Passage provided:
Wednesday, March 25, 2009

Your Fish Dinner Contains More Than Just Omega-3s


Photo courtesy of Discovery website.

A short while ago, I did a blog on all those lovely little extras that get into our water supply. Delights such as insecticides, pesticides, prescription medications, toxins: in short everything we let enter our sewer system, flush down the toilet or allow to soak into our earth.

To the surprise of no one (who thinks anyway), researchers have announced that fish caught near wastewater treatment plants serving five major US cities had residues of prescription medications in their tissues. This included; but, was not limited to various medications used to treat high cholesterol, allergies, high blood pressure, bipolar disorder and depression. (I think my water's been looking a little cloudy lately!!)

"The average person hopefully will see this type of a study and see the importance of us thinking about water that we use every day, where does it come from, where does it go to? We need to understand this is a limited resource and we need to learn a lot more about our impacts on it," said study co-author Bryan Brooks, a Baylor University researcher and professor. He has published more than a dozen studies related to pharmaceuticals in the environment.

Brooks maintains that a person would have to eat hundreds of thousands of fish dinners to get even a single therapeutic dose. However, researchers including Brooks, have found that even extremely diluted doses of medication harm fish, frogs, and other aquatic species due to their constant exposure to the contaminated water.

Brooks and his colleague, Kevin Chambliss, tested fish caught in rivers close to the wastewater treatment plants release sites in Chicago, Dallas, Phoenix, Philadelphia and Orlando, FL., and compared them with fish taken from New Mexico’s pristine Gila River Wilderness Area, an area free from human pollution.

Much of the contamination comes from medication that the body has not metabolized and excretes; and/or, medications that have been flushed down the toilet. Earlier research has already established that fish absorb the medicines (and other pollutants) because sewage treatment plants do not remove 100% of toxic residues.

Brief:
Answer these questions using the blog post about medication residues in fish:
(a) At which university is study co-author Bryan Brooks a researcher and professor?
(b) Near which five cities' wastewater treatment plants were the tested fish caught?
(c) Where were the comparison fish taken from?

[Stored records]

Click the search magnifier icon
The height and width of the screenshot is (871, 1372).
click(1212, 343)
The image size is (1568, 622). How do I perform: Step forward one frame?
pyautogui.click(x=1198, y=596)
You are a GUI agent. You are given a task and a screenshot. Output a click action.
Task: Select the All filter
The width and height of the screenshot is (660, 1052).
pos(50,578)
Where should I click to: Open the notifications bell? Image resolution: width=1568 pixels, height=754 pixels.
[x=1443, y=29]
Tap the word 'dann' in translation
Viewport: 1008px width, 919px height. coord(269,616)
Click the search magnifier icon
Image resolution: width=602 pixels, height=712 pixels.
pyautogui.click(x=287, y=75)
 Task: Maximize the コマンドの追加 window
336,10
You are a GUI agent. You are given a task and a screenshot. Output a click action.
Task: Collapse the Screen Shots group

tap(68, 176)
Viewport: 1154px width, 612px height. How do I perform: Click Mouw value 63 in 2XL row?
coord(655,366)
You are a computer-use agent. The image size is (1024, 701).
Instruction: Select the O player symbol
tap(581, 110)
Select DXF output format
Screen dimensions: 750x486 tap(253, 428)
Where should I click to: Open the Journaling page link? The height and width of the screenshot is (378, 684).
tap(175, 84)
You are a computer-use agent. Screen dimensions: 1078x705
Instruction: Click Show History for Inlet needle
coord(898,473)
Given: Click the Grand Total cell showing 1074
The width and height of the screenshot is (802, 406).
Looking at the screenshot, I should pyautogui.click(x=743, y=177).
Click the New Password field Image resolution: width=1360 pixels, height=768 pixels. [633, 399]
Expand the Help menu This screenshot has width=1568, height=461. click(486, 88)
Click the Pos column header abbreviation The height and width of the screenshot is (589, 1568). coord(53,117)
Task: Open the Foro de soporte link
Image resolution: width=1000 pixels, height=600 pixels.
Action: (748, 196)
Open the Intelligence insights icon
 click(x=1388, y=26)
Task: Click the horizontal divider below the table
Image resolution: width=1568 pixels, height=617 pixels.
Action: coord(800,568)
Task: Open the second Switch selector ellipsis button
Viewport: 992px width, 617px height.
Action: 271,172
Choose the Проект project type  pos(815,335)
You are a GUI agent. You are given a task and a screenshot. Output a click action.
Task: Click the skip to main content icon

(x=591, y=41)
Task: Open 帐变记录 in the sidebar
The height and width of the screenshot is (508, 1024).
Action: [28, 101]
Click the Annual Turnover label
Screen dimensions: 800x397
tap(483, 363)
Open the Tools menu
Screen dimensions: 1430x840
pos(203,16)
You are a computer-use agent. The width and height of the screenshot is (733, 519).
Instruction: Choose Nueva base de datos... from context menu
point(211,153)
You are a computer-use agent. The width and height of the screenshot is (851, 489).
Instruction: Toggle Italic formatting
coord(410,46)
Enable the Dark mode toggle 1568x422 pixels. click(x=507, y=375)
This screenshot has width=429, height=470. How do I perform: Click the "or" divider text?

Response area:
(a) Baylor University.
(b) Chicago, Dallas, Phoenix, Philadelphia and Orlando, FL.
(c) New Mexico's Gila River Wilderness Area.